希望の舎―キボウノイエ―

漂泊を続ける民が綴るブログ。ちょっとナナメからの視点で語ります。これからの働き方・中世史・昭和前期の軍の組織論・労働問題・貧困問題・教育問題などに興味があるので、それらの話題が中心になります。

自己責任論について考える件〈再掲〉

僕たちが生きていく上で必要最低限の自助努力はなすべきだと思う。

しかし、社会的弱者に対して過度な自助努力・自己責任を負わせることには同意できない。

自助努力をしたくてもできない状況にある人たちがいることに思い至るべきである。

 

初出 2014/10/7

 

僕はこのブログで幾度も度を過ぎた自己責任論を批判してきた。

人が人生につまづいた原因を何でもかんでも自己責任に帰するような風潮はおかしいと主張してきた。
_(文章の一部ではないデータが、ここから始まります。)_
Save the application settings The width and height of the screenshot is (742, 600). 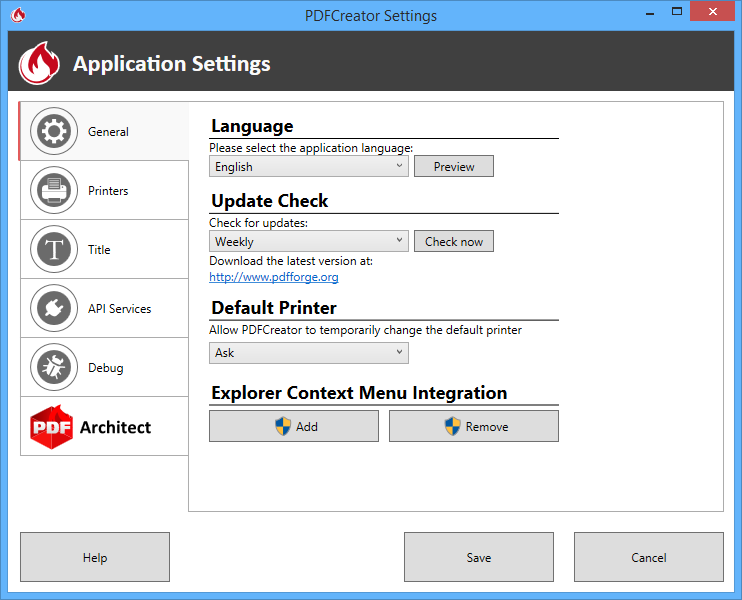(479, 557)
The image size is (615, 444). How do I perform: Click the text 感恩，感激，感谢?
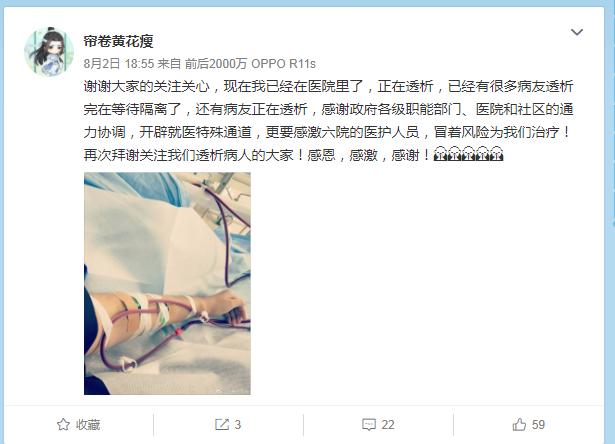[x=364, y=155]
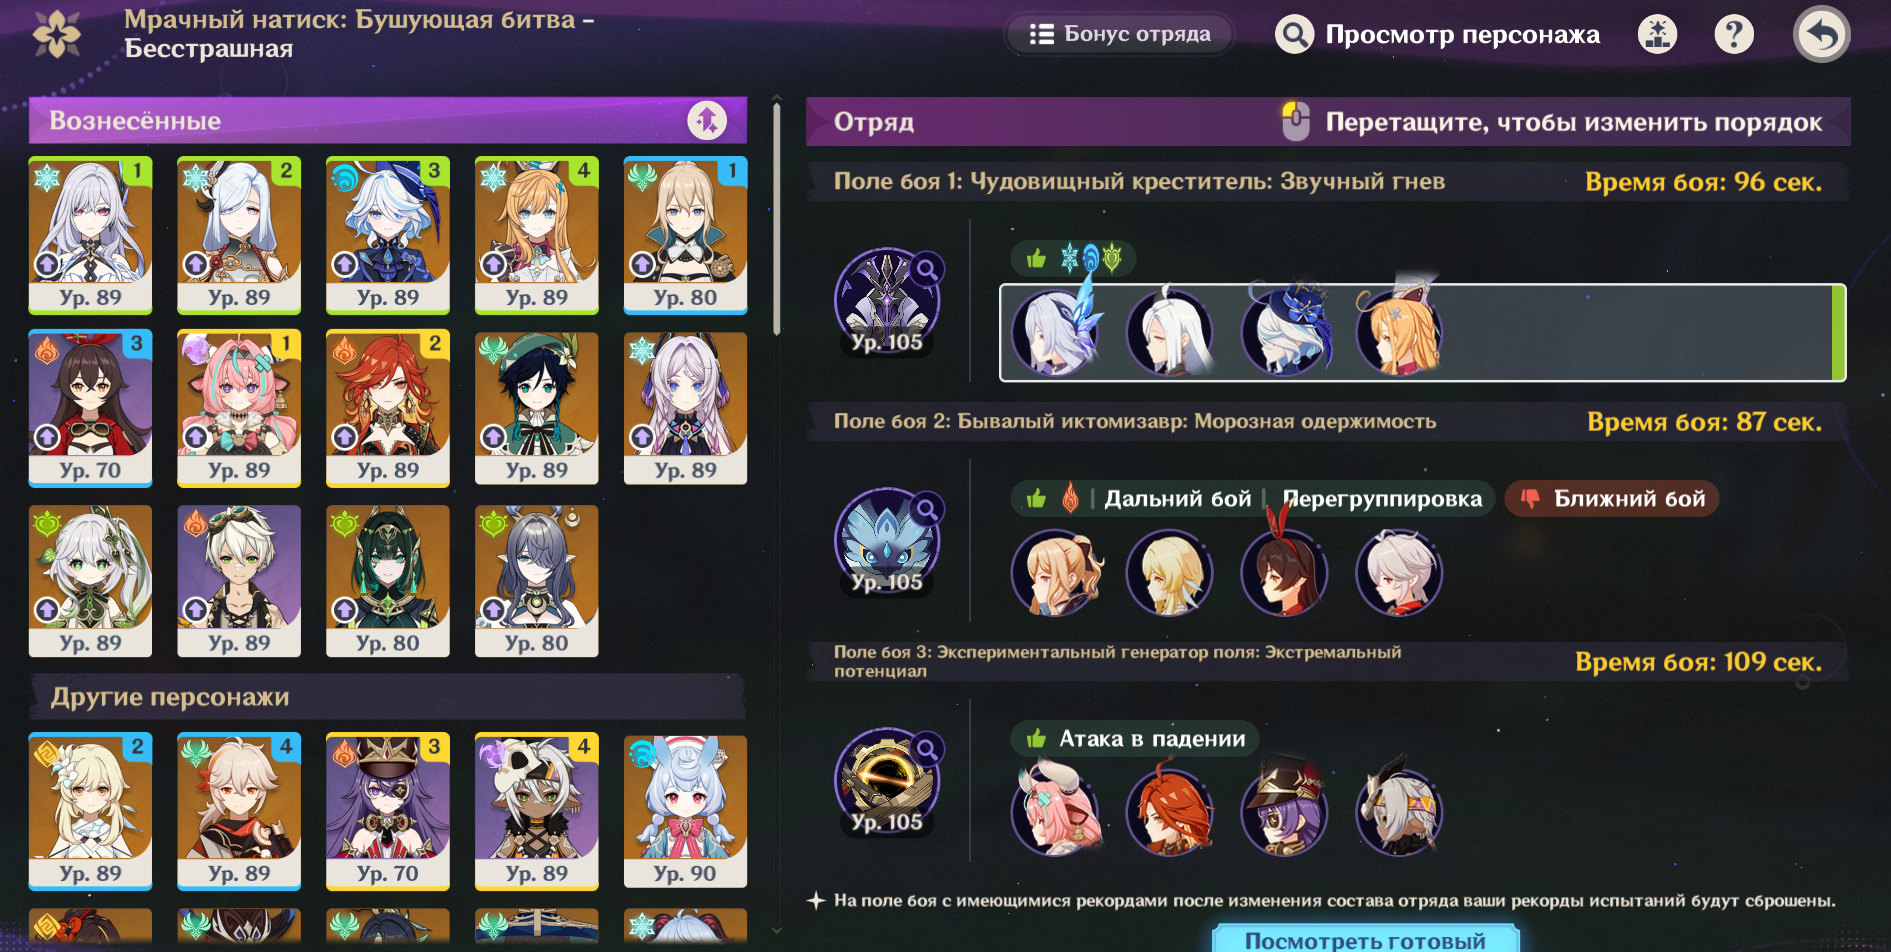This screenshot has width=1891, height=952.
Task: Select the Battlefield 1 squad slot row
Action: point(1422,333)
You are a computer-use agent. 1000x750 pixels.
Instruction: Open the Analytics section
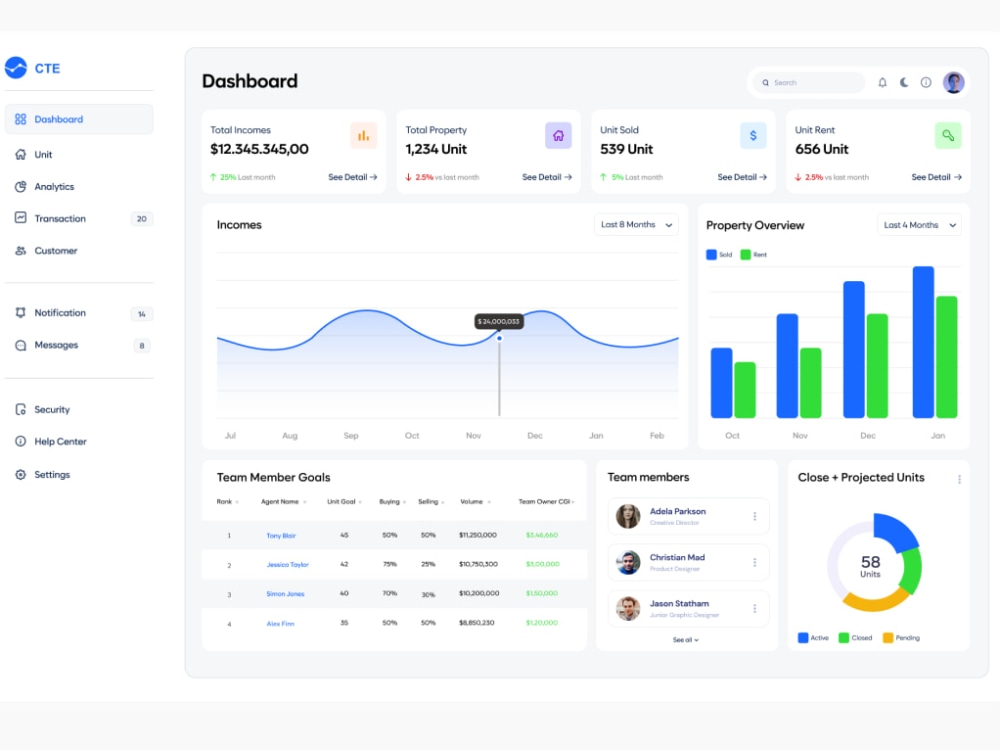56,186
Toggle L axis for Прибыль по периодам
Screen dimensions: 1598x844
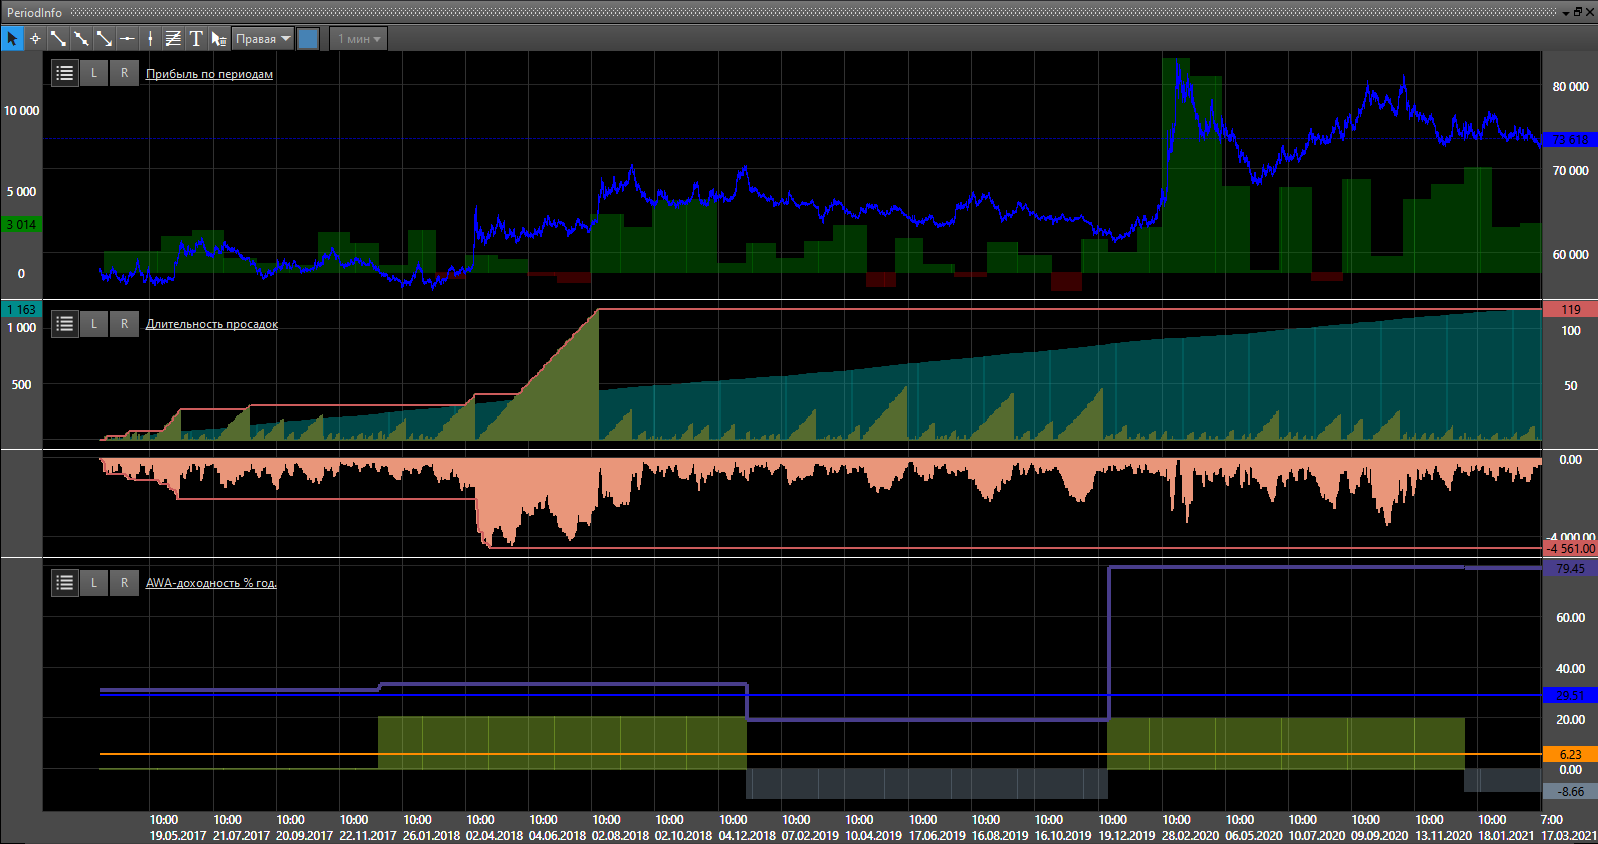[94, 73]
この社会では、社会的強者には自己責任が問われず、社会的弱者ばかりに自己責任を強いるという不条理が存在する。政府やエスタブリッシュメントは庶民に自己責任を押し付けることにより、己の果たすべき責任から逃れようとしている。欺瞞に満ちた社会が今ここにある。

 

確かに僕たちが生きていく上で自助努力は絶対に必要であり、自分がなした行為に対して責任を負うべきことも多い。「自由」を追い求めるのならばそれに伴う義務や責任を負わなければならない。

 

ただし、人のなした行為についてすべてに自己責任を求めるのは無理がある。

例えば仕事に就くことにおいてはその時々の経済状況に大きく左右される。不況期には、たとえ能力があり実績があっても就職が難しい。これは本人の責任ではない。社会に原因があるのだ。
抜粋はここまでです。